Folic acid deficiency is the most common vitamin deficiency in the world and the cause of much illness, shortening of lives, and debilitation. The most important function of folic acid is its role in the nucleic acid synthesis and the amino acid metabolism.
Megaloblastic (pernicious) anemia (another form is caused by a vitamin B12 deficiency), poor memory, lethargy, irritability, isolation, reduced intellectual activity, chapped or peeled lips
(cheilosis), poor absorption and utilization of food (malabsorption) due to inflammation of the gastrointestinal tract.
Folic acid deficiency is often seen in cases of alcoholism, low intake of nutrients that contain folic acid combined with the consumption of junk food, malabsorption due to inflammation of the intestines (such as seen in Crohn's disease), diarrhoea and dysentery, haemolytic anaemia, and medicine poisoning - especially contraceptive pills and chemotherapeutic drugs (folic acid antagonists). Pregnancy, breast-feeding, and aging can also result in folic acid deficiency.

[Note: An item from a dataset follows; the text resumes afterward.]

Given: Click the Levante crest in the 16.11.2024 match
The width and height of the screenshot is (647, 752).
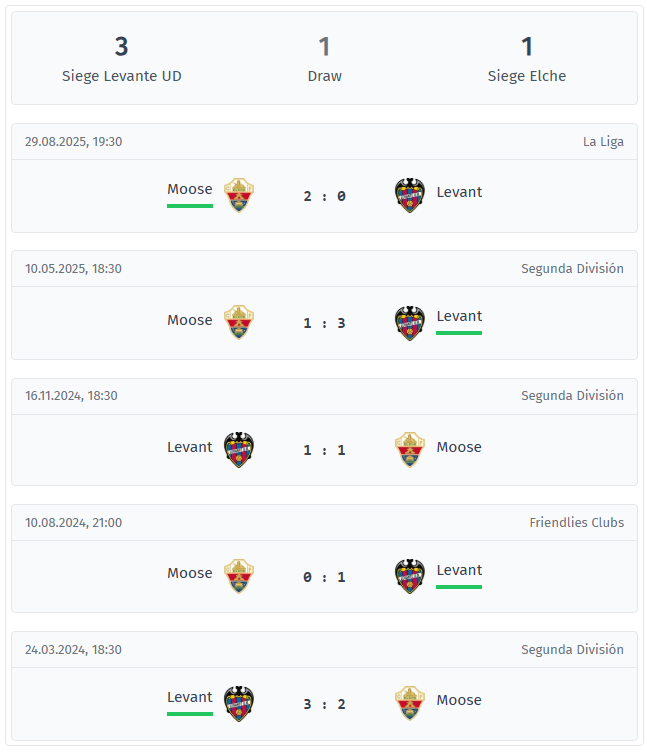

In case of a severe folic acid deficiency, the body refuses to absorb the vitamin which must then be given as an injection. Also nerve degeneration and brain damage with mental retardation and insanity can occur.
The information about Vitamin B12 and elderly, enfeebled and flurried patients is also applicable to folic acid. Also
Pregnancy problems and sterility can also be the results of a folic acid deficiency. Pregnant women can greatly reduce the chance of their child from being born with spina bifida and neural crest defects by taking a daily supplement.
Folic acid therapy can reduce the symptoms of pernicious anaemia which is caused by a vitamin B12 deficiency, but it cannot cure this condition or stop the nerve degeneration that accompanies the disease, and which cannot be repaired once it has occurred. In cases where a patient is suspected of suffering from pernicious anaemia, it is vital he or she is examined by a medical professional before treatment is started.
Folic acid is non-toxic. No negative reactions have been recorded with doses up to 10 mg. a day over a period of 5 years.
Pregnant women: 400 µg.
General supplement: 2 mg a day
In case of severe deficiency: 40 mg a day.
Pregnant women: 400 - 800 µg a day.
Large single supplements are best utilized if taken in the evening.
Richest natural sources
Leaf-greens and green vegetables. Liver, nuts and grains. Intestinal bacteria produce folic acid, but it is doubtful whether it is absorbed by the body.